- [Directions for this task]: All of the data that follows should be retyped exactly as it appears.

- [Record excerpts]:
----------

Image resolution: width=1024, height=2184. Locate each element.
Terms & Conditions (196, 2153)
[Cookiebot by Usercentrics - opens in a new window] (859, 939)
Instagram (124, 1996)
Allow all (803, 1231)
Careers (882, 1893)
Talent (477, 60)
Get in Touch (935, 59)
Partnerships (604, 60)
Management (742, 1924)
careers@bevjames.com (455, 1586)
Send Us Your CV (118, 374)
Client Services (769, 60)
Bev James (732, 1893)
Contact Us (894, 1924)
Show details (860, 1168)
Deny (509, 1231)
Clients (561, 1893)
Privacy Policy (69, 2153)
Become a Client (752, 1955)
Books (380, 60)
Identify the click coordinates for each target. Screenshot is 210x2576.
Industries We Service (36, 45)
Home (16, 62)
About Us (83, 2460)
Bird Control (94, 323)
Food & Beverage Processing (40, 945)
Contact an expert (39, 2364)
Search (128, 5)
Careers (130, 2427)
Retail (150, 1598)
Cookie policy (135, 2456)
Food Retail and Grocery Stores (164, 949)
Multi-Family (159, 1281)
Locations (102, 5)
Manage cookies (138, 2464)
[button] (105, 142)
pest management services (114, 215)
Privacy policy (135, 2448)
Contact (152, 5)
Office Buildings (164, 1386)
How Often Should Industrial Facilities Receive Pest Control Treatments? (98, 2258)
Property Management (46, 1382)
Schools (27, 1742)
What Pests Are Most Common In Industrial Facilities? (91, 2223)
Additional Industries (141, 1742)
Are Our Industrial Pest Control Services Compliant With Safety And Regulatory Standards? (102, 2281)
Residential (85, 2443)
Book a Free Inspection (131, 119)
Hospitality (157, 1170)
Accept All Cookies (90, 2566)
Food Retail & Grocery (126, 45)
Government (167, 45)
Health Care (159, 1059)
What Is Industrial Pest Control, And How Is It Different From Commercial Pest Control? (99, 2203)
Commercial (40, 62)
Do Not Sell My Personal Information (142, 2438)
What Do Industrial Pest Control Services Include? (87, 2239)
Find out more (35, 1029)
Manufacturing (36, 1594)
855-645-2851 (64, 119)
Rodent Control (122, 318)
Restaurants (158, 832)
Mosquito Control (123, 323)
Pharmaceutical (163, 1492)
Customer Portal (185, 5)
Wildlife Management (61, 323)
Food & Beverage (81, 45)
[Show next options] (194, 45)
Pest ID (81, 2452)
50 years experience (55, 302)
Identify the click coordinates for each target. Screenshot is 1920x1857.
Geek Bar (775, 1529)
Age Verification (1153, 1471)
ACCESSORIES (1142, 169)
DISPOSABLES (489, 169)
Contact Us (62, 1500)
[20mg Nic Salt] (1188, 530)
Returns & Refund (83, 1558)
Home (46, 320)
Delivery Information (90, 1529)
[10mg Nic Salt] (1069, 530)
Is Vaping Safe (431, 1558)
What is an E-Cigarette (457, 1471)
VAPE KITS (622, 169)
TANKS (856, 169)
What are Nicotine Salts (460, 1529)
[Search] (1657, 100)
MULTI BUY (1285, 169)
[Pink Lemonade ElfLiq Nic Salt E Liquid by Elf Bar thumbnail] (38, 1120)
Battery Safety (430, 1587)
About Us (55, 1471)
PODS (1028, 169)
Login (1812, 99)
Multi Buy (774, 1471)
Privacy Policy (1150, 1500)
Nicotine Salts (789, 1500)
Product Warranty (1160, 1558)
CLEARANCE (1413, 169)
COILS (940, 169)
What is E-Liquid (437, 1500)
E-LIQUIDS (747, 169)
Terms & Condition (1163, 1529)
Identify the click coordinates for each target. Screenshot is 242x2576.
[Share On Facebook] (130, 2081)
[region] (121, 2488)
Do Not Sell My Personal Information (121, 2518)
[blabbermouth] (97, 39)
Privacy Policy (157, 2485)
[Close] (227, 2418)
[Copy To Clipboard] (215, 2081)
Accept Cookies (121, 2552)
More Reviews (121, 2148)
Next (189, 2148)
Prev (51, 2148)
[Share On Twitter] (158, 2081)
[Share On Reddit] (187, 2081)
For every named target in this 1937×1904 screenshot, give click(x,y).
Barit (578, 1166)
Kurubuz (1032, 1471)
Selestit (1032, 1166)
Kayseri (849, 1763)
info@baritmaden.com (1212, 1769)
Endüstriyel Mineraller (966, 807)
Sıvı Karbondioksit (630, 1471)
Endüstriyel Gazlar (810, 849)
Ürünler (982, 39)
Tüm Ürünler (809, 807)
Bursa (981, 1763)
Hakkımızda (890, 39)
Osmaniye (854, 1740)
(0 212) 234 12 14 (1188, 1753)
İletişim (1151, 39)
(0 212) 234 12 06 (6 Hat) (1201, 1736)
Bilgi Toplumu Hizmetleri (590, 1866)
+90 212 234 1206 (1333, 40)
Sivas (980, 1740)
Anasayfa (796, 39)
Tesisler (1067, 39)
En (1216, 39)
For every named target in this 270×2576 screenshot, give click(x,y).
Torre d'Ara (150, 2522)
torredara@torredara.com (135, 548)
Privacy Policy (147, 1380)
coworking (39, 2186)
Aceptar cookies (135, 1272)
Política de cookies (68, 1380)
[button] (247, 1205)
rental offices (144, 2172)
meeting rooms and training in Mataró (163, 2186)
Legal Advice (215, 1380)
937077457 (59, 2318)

----------

- [Exercise response]:
Image resolution: width=1024, height=2184. Locate each element.
Terms & Conditions (196, 2153)
[Cookiebot by Usercentrics - opens in a new window] (859, 939)
Instagram (124, 1996)
Allow all (803, 1231)
Careers (882, 1893)
Talent (477, 60)
Get in Touch (935, 59)
Partnerships (604, 60)
Management (742, 1924)
careers@bevjames.com (455, 1586)
Send Us Your CV (118, 374)
Client Services (769, 60)
Bev James (732, 1893)
Contact Us (894, 1924)
Show details (860, 1168)
Deny (509, 1231)
Clients (561, 1893)
Privacy Policy (69, 2153)
Become a Client (752, 1955)
Books (380, 60)
Identify the click coordinates for each target. Screenshot is 210x2576.
Industries We Service (36, 45)
Home (16, 62)
About Us (83, 2460)
Bird Control (94, 323)
Food & Beverage Processing (40, 945)
Contact an expert (39, 2364)
Search (128, 5)
Careers (130, 2427)
Retail (150, 1598)
Cookie policy (135, 2456)
Food Retail and Grocery Stores (164, 949)
Multi-Family (159, 1281)
Locations (102, 5)
Manage cookies (138, 2464)
[button] (105, 142)
pest management services (114, 215)
Privacy policy (135, 2448)
Contact (152, 5)
Office Buildings (164, 1386)
How Often Should Industrial Facilities Receive Pest Control Treatments? (98, 2258)
Property Management (46, 1382)
Schools (27, 1742)
What Pests Are Most Common In Industrial Facilities? (91, 2223)
Additional Industries (141, 1742)
Are Our Industrial Pest Control Services Compliant With Safety And Regulatory Standards? (102, 2281)
Residential (85, 2443)
Book a Free Inspection (131, 119)
Hospitality (157, 1170)
Accept All Cookies (90, 2566)
Food Retail & Grocery (126, 45)
Government (167, 45)
Health Care (159, 1059)
What Is Industrial Pest Control, And How Is It Different From Commercial Pest Control? (99, 2203)
Commercial (40, 62)
Do Not Sell My Personal Information (142, 2438)
What Do Industrial Pest Control Services Include? (87, 2239)
Find out more (35, 1029)
Manufacturing (36, 1594)
855-645-2851 (64, 119)
Rodent Control (122, 318)
Restaurants (158, 832)
Mosquito Control (123, 323)
Pharmaceutical (163, 1492)
Customer Portal (185, 5)
Wildlife Management (61, 323)
Food & Beverage (81, 45)
[Show next options] (194, 45)
Pest ID (81, 2452)
50 years experience (55, 302)
Identify the click coordinates for each target. Screenshot is 1920x1857.
Geek Bar (775, 1529)
Age Verification (1153, 1471)
ACCESSORIES (1142, 169)
DISPOSABLES (489, 169)
Contact Us (62, 1500)
[20mg Nic Salt] (1188, 530)
Returns & Refund (83, 1558)
Home (46, 320)
Delivery Information (90, 1529)
[10mg Nic Salt] (1069, 530)
Is Vaping Safe (431, 1558)
What is an E-Cigarette (457, 1471)
VAPE KITS (622, 169)
TANKS (856, 169)
What are Nicotine Salts (460, 1529)
[Search] (1657, 100)
MULTI BUY (1285, 169)
[Pink Lemonade ElfLiq Nic Salt E Liquid by Elf Bar thumbnail] (38, 1120)
Battery Safety (430, 1587)
About Us (55, 1471)
PODS (1028, 169)
Login (1812, 99)
Multi Buy (774, 1471)
Privacy Policy (1150, 1500)
Nicotine Salts (789, 1500)
Product Warranty (1160, 1558)
CLEARANCE (1413, 169)
COILS (940, 169)
What is E-Liquid (437, 1500)
E-LIQUIDS (747, 169)
Terms & Condition (1163, 1529)
Identify the click coordinates for each target. Screenshot is 242x2576.
[Share On Facebook] (130, 2081)
[region] (121, 2488)
Do Not Sell My Personal Information (121, 2518)
[blabbermouth] (97, 39)
Privacy Policy (157, 2485)
[Close] (227, 2418)
[Copy To Clipboard] (215, 2081)
Accept Cookies (121, 2552)
More Reviews (121, 2148)
Next (189, 2148)
Prev (51, 2148)
[Share On Twitter] (158, 2081)
[Share On Reddit] (187, 2081)
For every named target in this 1937×1904 screenshot, give click(x,y).
Barit (578, 1166)
Kurubuz (1032, 1471)
Selestit (1032, 1166)
Kayseri (849, 1763)
info@baritmaden.com (1212, 1769)
Endüstriyel Mineraller (966, 807)
Sıvı Karbondioksit (630, 1471)
Endüstriyel Gazlar (810, 849)
Ürünler (982, 39)
Tüm Ürünler (809, 807)
Bursa (981, 1763)
Hakkımızda (890, 39)
Osmaniye (854, 1740)
(0 212) 234 12 14 (1188, 1753)
İletişim (1151, 39)
(0 212) 234 12 06 (6 Hat) (1201, 1736)
Bilgi Toplumu Hizmetleri (590, 1866)
+90 212 234 1206 (1333, 40)
Sivas (980, 1740)
Anasayfa (796, 39)
Tesisler (1067, 39)
En (1216, 39)
For every named target in this 270×2576 screenshot, give click(x,y).
Torre d'Ara (150, 2522)
torredara@torredara.com (135, 548)
Privacy Policy (147, 1380)
coworking (39, 2186)
Aceptar cookies (135, 1272)
Política de cookies (68, 1380)
[button] (247, 1205)
rental offices (144, 2172)
meeting rooms and training in Mataró (163, 2186)
Legal Advice (215, 1380)
937077457 (59, 2318)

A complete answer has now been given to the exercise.